The school has been participating in the Foundation's new 'Something to Chew On' project, which aims to teach young people about leading a balanced lifestyle.
The visit was part of the Premier League's Creating Chances initiative, which highlights the community and good cause work carried out throughout the year by the 20 clubs. Van Der Sar took part in a classroom session about healthy food, commenting on healthy menus that the children had designed for him.
Van Der Sar said: "I have children so I know the importance of getting my kids to eat well and exercise. It's all about teaching them which foods are good for their bodies and what will make them grow strong and healthy. As footballers we exercise all the time, but leading a balanced lifestyle needn't be hard work, it is really just common sense - learning the right things to eat and how to exercise properly.'
'This programme is great because it teaches the kids the basics; they were all really enthusiastic and looked like they were enjoying themselves.”
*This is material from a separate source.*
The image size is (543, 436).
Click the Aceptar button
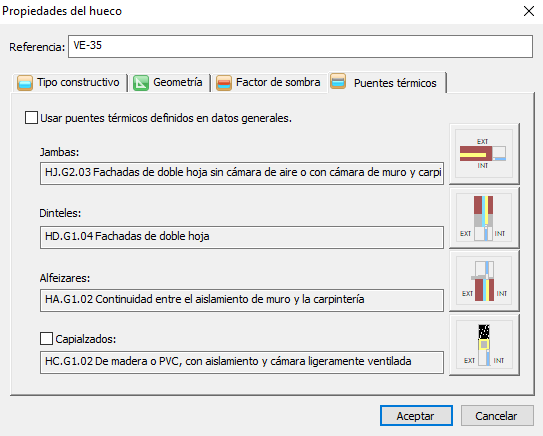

The pupils from the school were also impressed with the United goalkeeper. One pupil said,
"It was so exciting to meet Edwin Van Der Sar. I have learnt lots about eating the right foods and I know it is important to be healthy.”
The interactive scheme is being piloted in the Salford area this year and will be rolled out across Manchester, Trafford and Salford next year. It takes a rounded approach to teaching children about healthy lifestyles and can help schools work towards being a Healthy School. The topics covered, based on the Food Standards Agency's food competency framework include: diet and health, food safety, consumer awareness, food preparation. Funding projects like this is extremely important to the Food Standards Agency. Rosemary Hignett, Head of Nutrition said,
"Learning how to choose, cook and eat safe, healthy food from a young age is an invaluable tool and we are delighted to be involved in this excellent programme. As well as gaining essential food skills, young people will be given the opportunity to get active through football. The skills young people will develop through these activities will both be fun and interesting, but more importantly they will hopefully have a positive and lasting impact through to their adult lives.”
As well as class room sessions, the programme also aims to motivate children to be active. Practical sessions cover football, fitness and controlling body movement. Andy Smith, scheme coordinator has been a coach for fifteen years and has identified a real need for young people to keep active, he explained,
"It is really important that we cover things like controlling body movement within the programme. During my time as a football club I have noticed that (when they start to play) many children lack the motor skills needed to play football well. It is probably because kids don't play outside and climb trees as much as we used to. So part of the programme is about building up that basic body control. The whole scheme aims to talk about food, nutrition and exercise in a fun and appealing way, using football and the players as a hook.”
Something to Chew On is funded through the Premier League/PFA Community Fund and the Food Standards Agency and supported by School Sport Partnerships. The community fund enables Premier League clubs' community departments to apply for grants to start innovative new projects, or develop and enhance the many they already deliver. The three-year fund is administered and managed by the Football Foundation.
Paul Thorogood, Chief Executive of the Football Foundation, said:
"This funding for the Manchester United Foundation's ‘Something to Chew On' project is good news for the city's youngsters. Working in partnership with the Food Standards Agency the project will encourage seven and eight year olds to eat healthily and enjoy an active lifestyle through twice-weekly football sessions.”